In Part 3 of the witch interview with Gemstone and Barista, Gemstone shares how listening to nature feels magical to her.
Gemstone: “We get so caught up listening to music and t.v, and cars are so loud, that all of this drowns out nature, and how healing nature sounds can be if you just take a moment and listen. I think people like to take trips into nature because that’s the only opportunity they get to connect with the divine. That’s what earth magic is to me.
Whether it’s the sound of wind, rain, or birds chirping or cawing, bugs buzzing around, various other animal noises, there’s this beauty in the simplicity of sound. Where I live, the frogs are so loud that the entire valley is buzzing with the sound of the frogs. It’s amazing how they work in tandem. A froggy symphony!”
Me: “Do you tend to hear the frogs at the same time every day?”
Gemstone: “Yes, while the sun is going down. It’s like they’re signaling the beginning of their nocturnal time.”
Me: “Do you know what type of frogs they are?”
Gemstone: “Mainly two types, little tree frogs, and bullfrogs.”
I like observing nature to go back to basics for a while and reflect on where we came from as humans. Since I live in an apartment, and can’t drive, I don’t get as many opportunities to listen to wild animals, but I’ve still picked up on some things from observing pets I have come across.

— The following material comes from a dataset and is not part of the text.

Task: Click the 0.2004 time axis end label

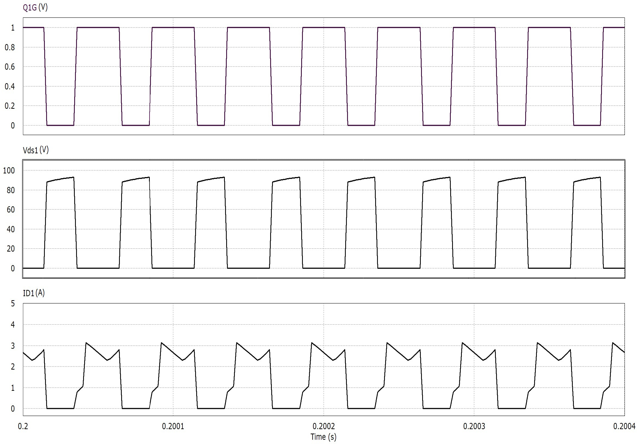Action: tap(624, 426)
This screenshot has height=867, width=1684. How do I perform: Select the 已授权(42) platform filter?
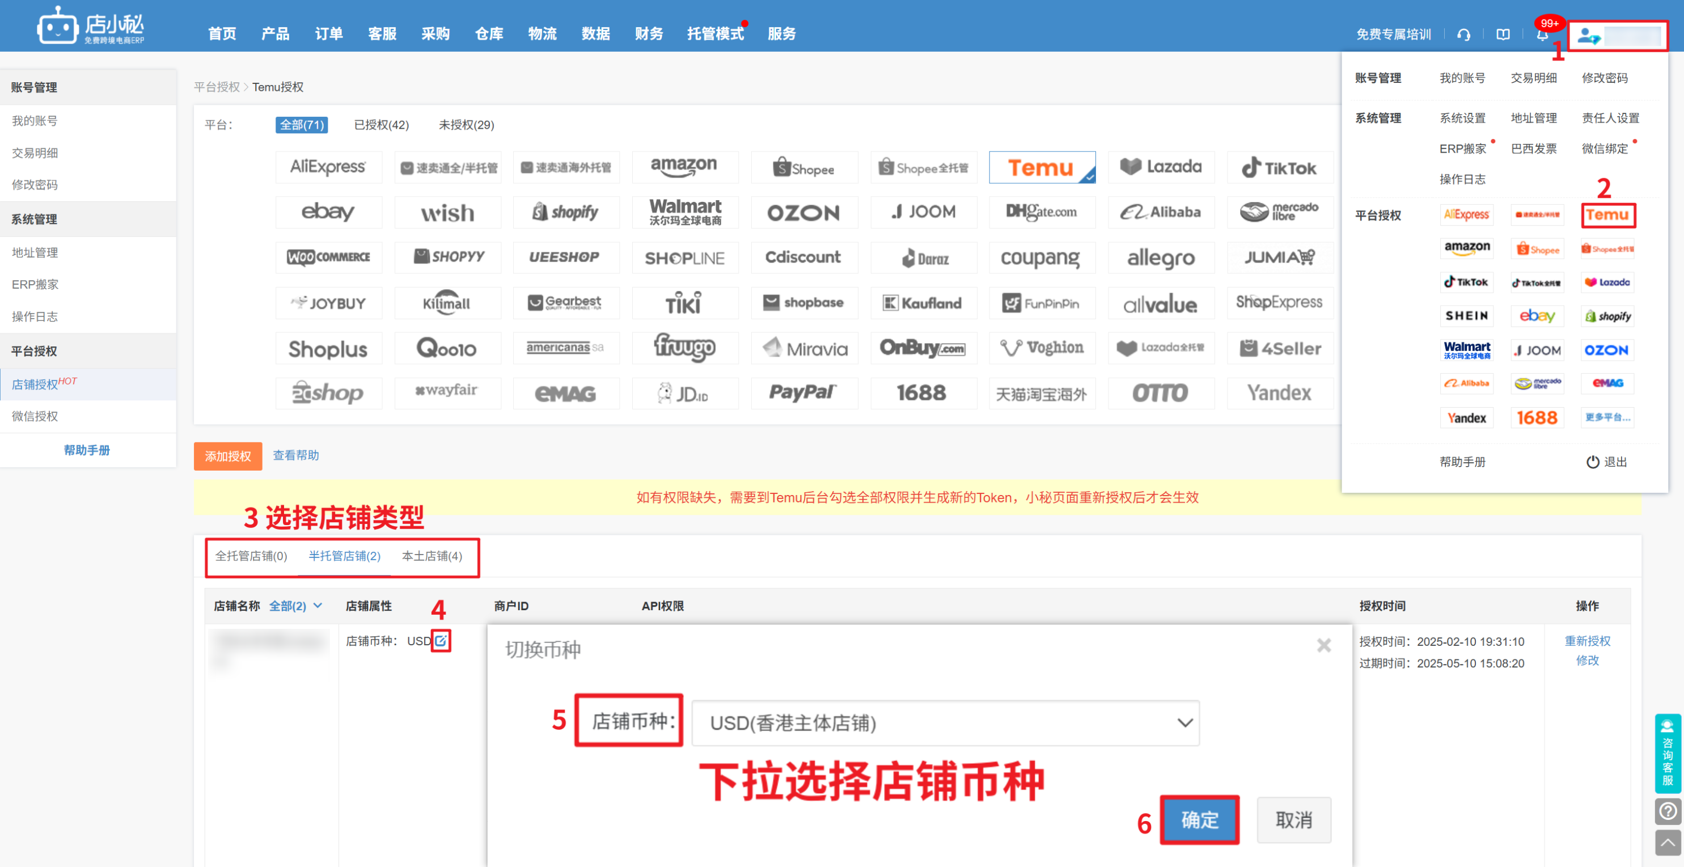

Our little friends mostly eat, sleep, play, and snuggle. Although having more options for our activities and communication can make it fun to be human, it can be nice to just think about how cute a meowing cat is and go stroke their fur for a while. Our connection to nature might also go in the other direction. Identifying animals, plants, or other natural phenomena, like Gemstone did with the frogs, can make a good brain workout for science fans.
For example, I found out from the Washington Department of Fish and Wildlife website that the ducks in my city’s parks are mallard ducks! I live in Spokane, Washington. The duck in the featured image, a picture I took five years ago, looks like the ones in the mallard section of their online booklet! If your area has a similar department, their website might have information that could help you identify the animals, too. By the way, I think a duck’s quack is one of the cutest nature sounds!
Image: a white and brown mallard duck with a green head swims through dark green water.